Pouco fiscalizado pelos políticos, recentemente muito fiscalizado pelas Ongs e pela Imprensa, fiscalizador quando lhe interessa e furiosamente arrecadador , o Governo brasileiro escolheu o caminho mais fácil. Politicamente é muito mais difícil atender a fome dos congressistas por verbas e bem mais fácil arrecadar mais impostos porque os aliados podem retaliar não votando o que interessa ao governo e o povo brasileiro raramente vai às ruas exigir que o governo os respeite!
Os gays conseguem juntar 2 milhões deles em passeata em São Paulo, 1 milhão no Rio de Janeiro; os crentes reúnem 2 milhões num dia, 1 milhão no outro. Mas os que reivindicam menos corrupção, menos impostos e mais transparência mal conseguem reunir 2 mil manifestantes…
É por isso que o governo continua a arrecadar muito e a aplicar. No dia em que 2 ou 3 milhões saírem às ruas contra a corrupção e contra os impostos ele depressa conseguirá escolher prioridades e, como o cargo dos políticos balançará, mais que depressa eles reduzirão seus próprios subsídios e suas exigências.
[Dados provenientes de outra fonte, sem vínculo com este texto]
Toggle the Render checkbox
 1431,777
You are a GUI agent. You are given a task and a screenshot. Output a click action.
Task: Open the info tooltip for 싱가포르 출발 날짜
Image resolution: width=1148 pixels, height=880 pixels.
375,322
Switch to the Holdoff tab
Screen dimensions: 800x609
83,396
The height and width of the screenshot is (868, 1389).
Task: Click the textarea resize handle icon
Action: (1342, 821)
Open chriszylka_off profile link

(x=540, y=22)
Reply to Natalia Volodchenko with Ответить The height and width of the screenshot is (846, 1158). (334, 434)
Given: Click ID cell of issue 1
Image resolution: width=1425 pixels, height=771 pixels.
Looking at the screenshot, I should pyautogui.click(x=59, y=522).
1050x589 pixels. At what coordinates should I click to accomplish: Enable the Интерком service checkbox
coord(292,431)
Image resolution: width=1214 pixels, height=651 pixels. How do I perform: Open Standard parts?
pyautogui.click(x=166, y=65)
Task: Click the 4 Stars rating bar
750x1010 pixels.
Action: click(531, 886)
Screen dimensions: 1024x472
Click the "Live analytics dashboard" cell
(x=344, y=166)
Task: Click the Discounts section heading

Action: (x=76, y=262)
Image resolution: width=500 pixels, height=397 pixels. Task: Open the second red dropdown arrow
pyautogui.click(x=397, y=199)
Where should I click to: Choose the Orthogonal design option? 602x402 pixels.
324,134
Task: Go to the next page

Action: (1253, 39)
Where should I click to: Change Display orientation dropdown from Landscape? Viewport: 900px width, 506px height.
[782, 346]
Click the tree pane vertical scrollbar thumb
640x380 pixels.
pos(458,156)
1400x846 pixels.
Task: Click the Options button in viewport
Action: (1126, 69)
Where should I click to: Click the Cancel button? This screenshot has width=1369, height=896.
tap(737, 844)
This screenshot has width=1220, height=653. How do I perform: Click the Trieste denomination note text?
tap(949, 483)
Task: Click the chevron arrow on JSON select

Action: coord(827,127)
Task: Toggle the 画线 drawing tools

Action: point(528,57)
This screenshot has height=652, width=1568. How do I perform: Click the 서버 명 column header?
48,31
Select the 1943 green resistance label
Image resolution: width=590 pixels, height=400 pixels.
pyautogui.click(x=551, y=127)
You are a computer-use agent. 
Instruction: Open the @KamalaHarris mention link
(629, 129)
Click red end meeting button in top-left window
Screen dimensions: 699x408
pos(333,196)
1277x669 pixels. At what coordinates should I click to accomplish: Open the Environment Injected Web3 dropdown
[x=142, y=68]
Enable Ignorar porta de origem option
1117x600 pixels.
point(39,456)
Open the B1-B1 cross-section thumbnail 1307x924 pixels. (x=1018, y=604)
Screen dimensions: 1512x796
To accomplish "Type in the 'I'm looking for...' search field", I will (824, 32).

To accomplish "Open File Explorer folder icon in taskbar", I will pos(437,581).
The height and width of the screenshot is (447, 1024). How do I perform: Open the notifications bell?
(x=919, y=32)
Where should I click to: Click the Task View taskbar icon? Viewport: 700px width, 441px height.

O governo tornou-se um impostólatra. Não admira que haja tantos políticos impostores. Nós perdemos nossa capacidade de estabelecer limites aos partidos no poder e o poder perdeu os limites do bom senso. É dinheiro demais para serviços mal prestados. Estamos nos tornando uma enorme estrada de pedágios cada dia mais caros. Não admira também que haja tantos desvios.